For instance, “first call resolution” is a common call center metric for customer satisfaction, and for good reason. When a client reaches out with an issue, being able to provide a fix without endless back-and-forth is a clear win. What if AI allowed the bank or credit union to flag and address a problem before the customer called, or even before they noticed an issue? Now THAT’S customer service – and zero call resolution.
The Computer Told Me To Do It…
There are undeniable dangers to guard against as well, although most are solvable with proper diligence. By definition, “machine learning” requires inputs and examples from which to learn. The adage “garbage in, garbage out” comes into play here; we must take care to ensure AI doesn’t become a vehicle to codify existing biases. An extreme but well-known example involves Microsoft’s launch of an experimental Twitter chatbot. Within hours zealots had trained it to respond to queries with hate speech. In an institution setting, one could envision poor inputs leading to inadvertent “redlining” scenarios.
Audit trails will certainly be important, perhaps more than ever. Simply placing faith in AI’s “black box” will prove insufficient once audit time rolls around.

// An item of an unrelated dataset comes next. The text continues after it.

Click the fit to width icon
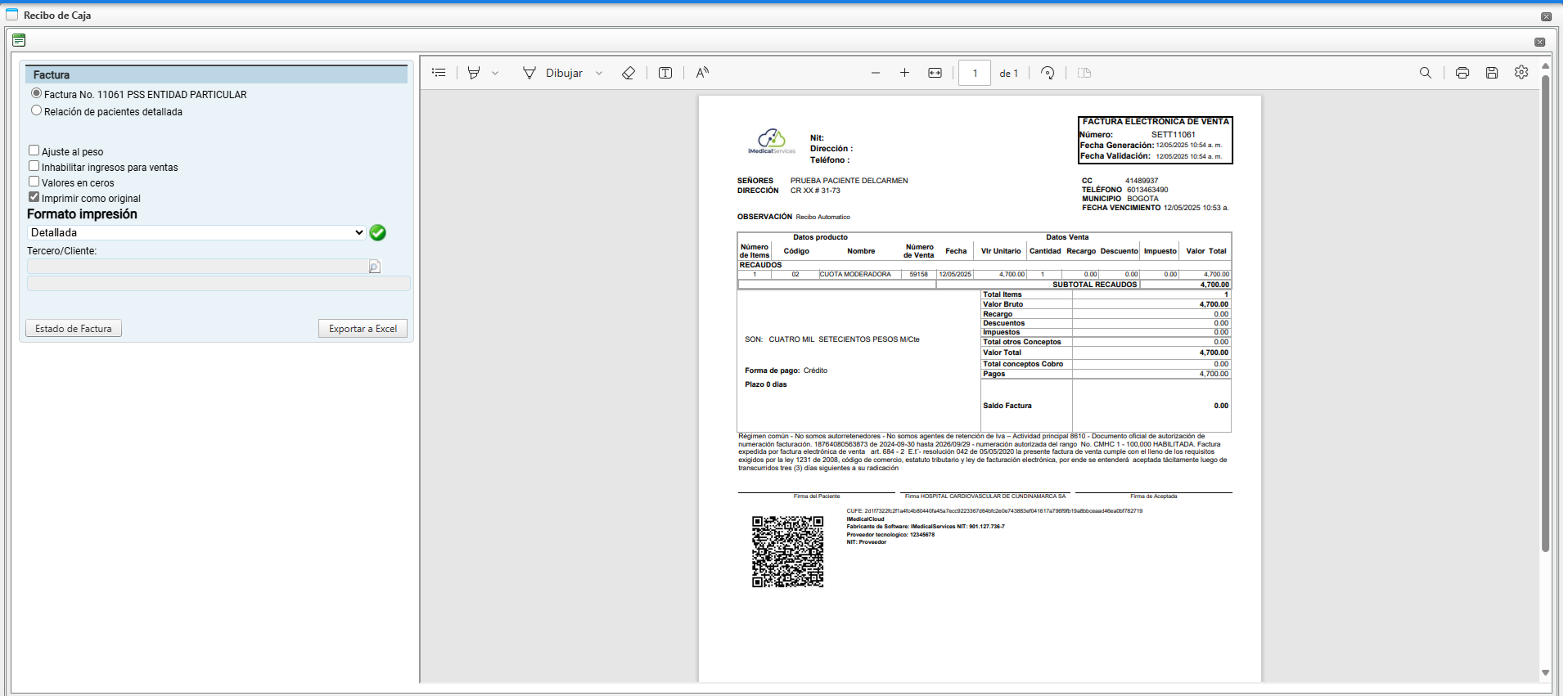Viewport: 1568px width, 696px height. tap(935, 73)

Financial institutions will be expected to explain why certain decisions were made. “Because the computer told us to” won’t cut it. Another risk: since AI thrives on large amounts of data, consolidating often sensitive information in a single location creates an enticing “honeypot” target for hackers.
While there are certainly risks and benefits to be balanced, banks and credit unions must remain clear-eyed about the fact that consumers are already conditioned to expect the features stemming from AI. It’s important for institutions to engage in the learning process now – local universities are a great source of partnerships – even if they don’t intend to introduce solutions in the near term. AI is not a field in which one can go from 0-to-60 overnight.